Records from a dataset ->
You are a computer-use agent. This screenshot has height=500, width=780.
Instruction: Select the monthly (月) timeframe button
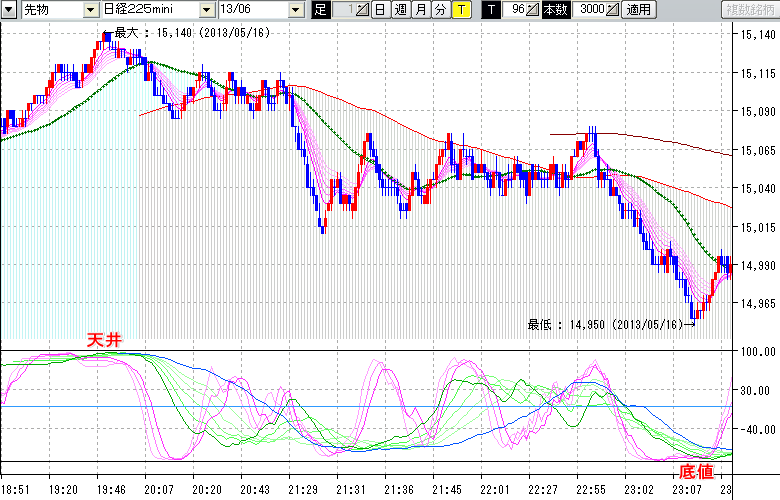point(421,9)
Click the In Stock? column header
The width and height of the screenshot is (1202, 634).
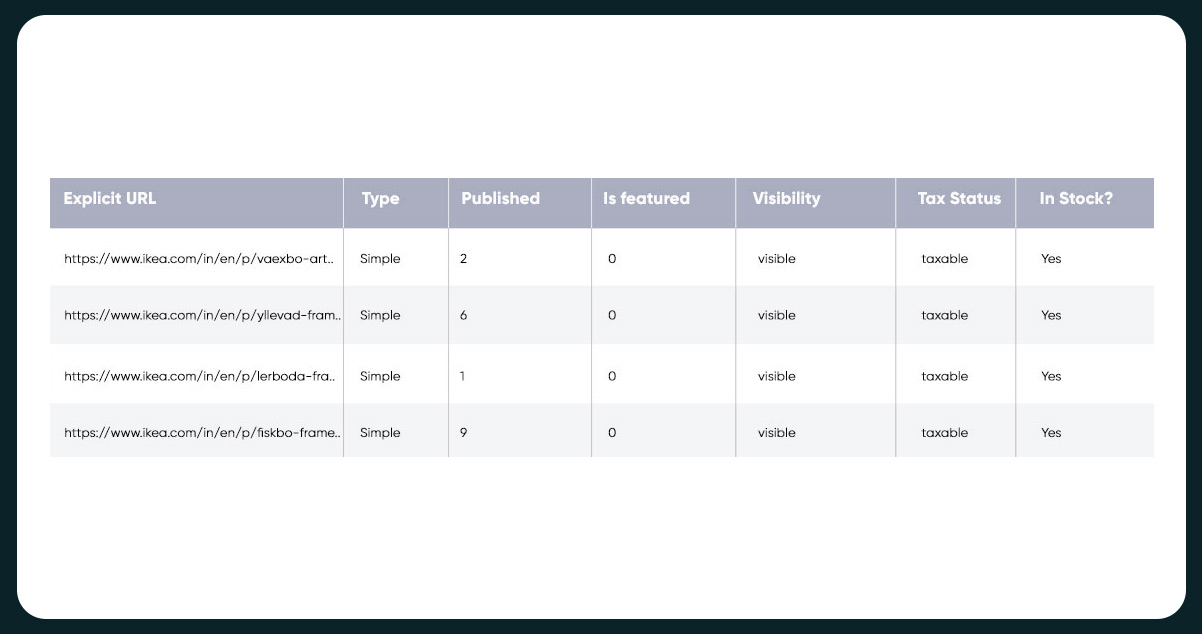click(1075, 198)
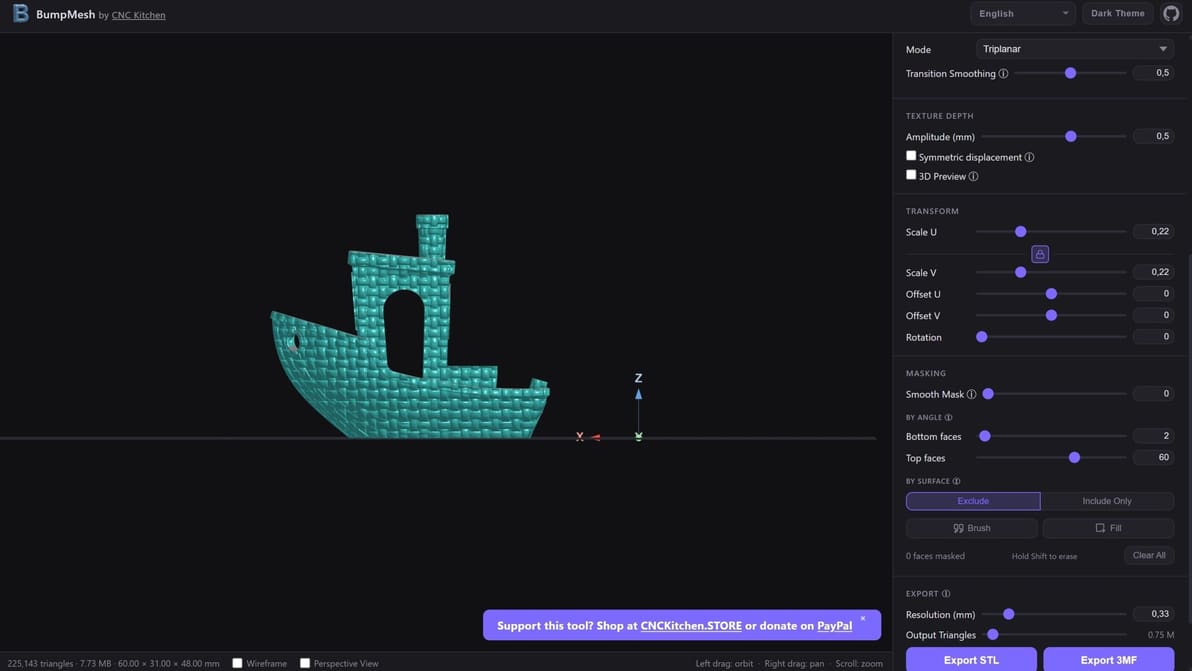Image resolution: width=1192 pixels, height=671 pixels.
Task: Click the lock icon linking Scale U and V
Action: click(1038, 252)
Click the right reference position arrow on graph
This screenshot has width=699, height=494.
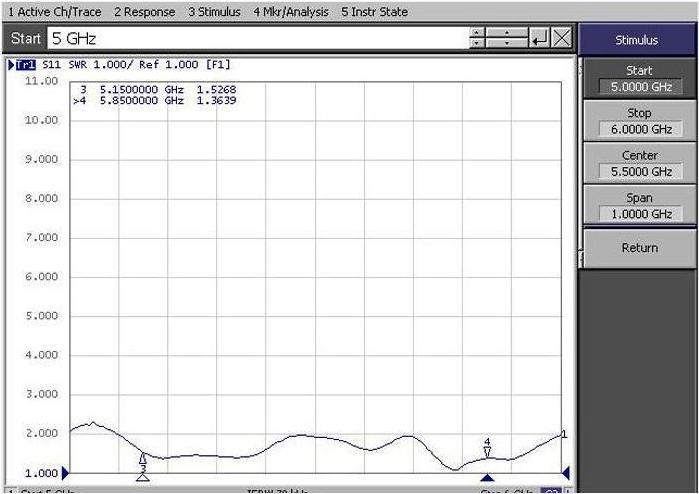click(565, 472)
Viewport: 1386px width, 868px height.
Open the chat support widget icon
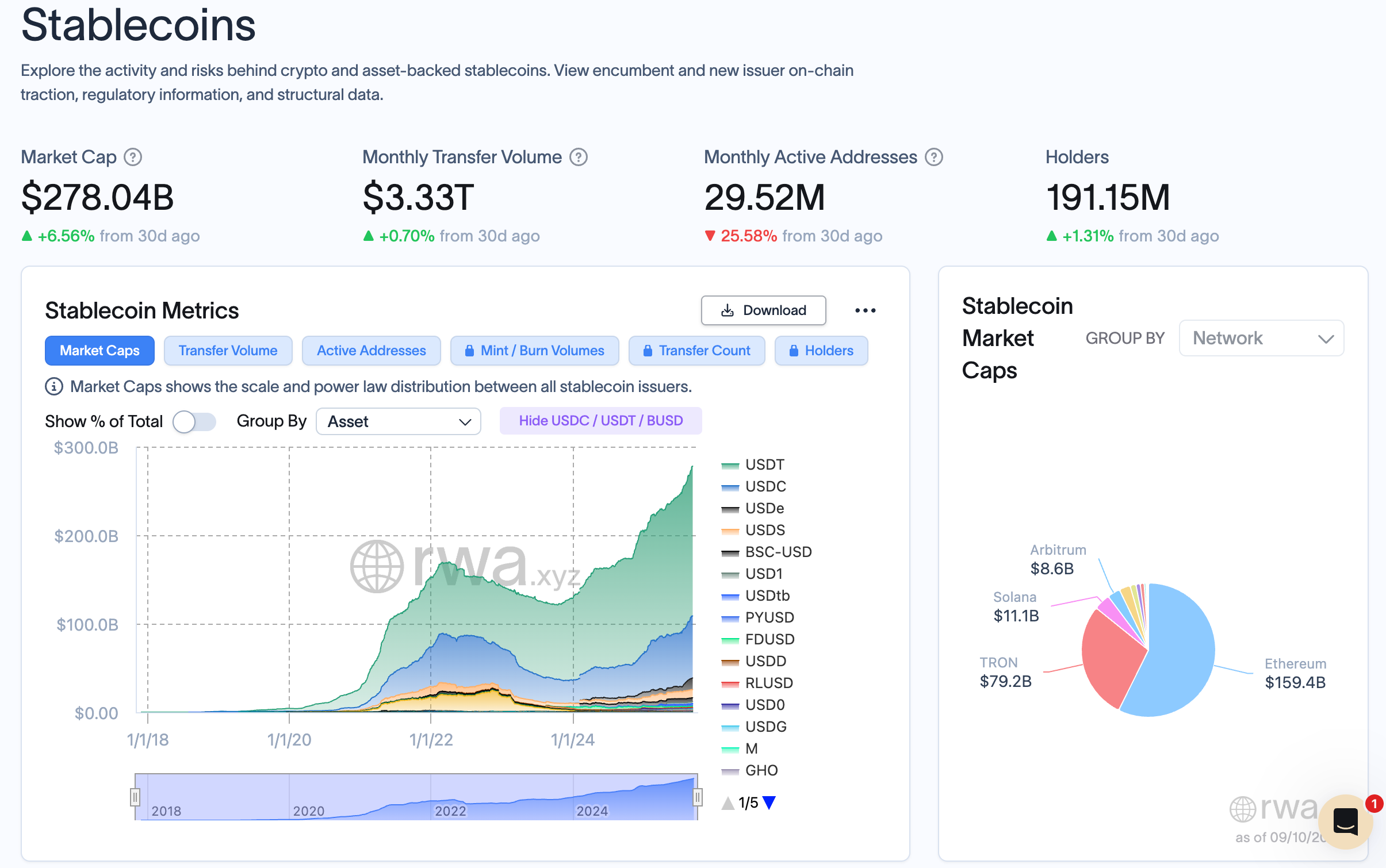1345,821
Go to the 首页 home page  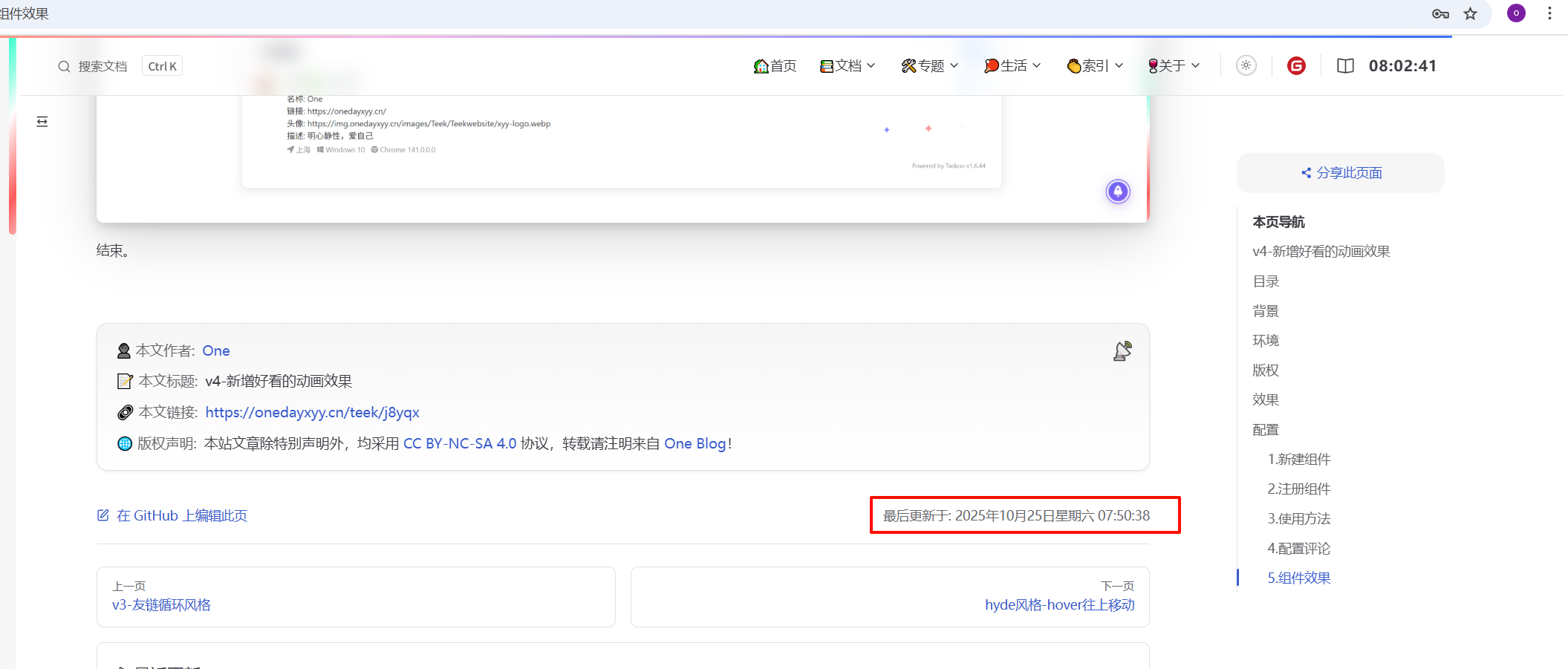775,66
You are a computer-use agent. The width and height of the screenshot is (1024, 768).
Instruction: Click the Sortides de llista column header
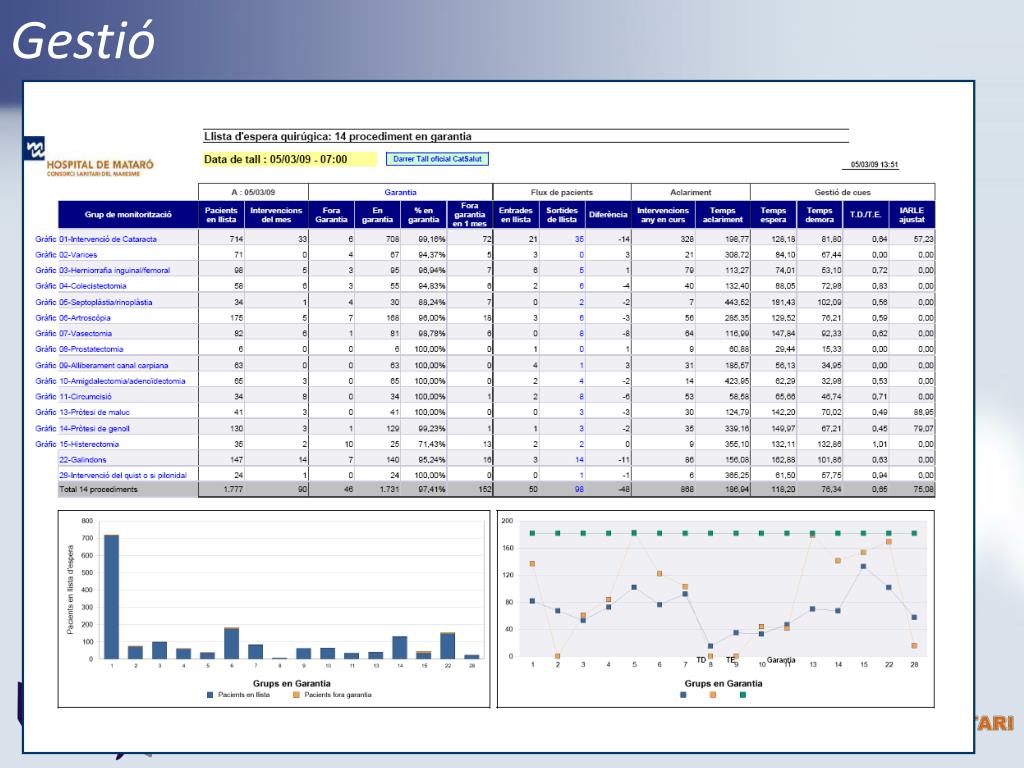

The task -> Copy the records from their start through the line containing "point(421,9)", inclusive, swapping "timeframe" for "period" and changing nothing else. Leave the pictures out.

Written reply ->
You are a computer-use agent. This screenshot has height=500, width=780.
Instruction: Select the monthly (月) period button
point(421,9)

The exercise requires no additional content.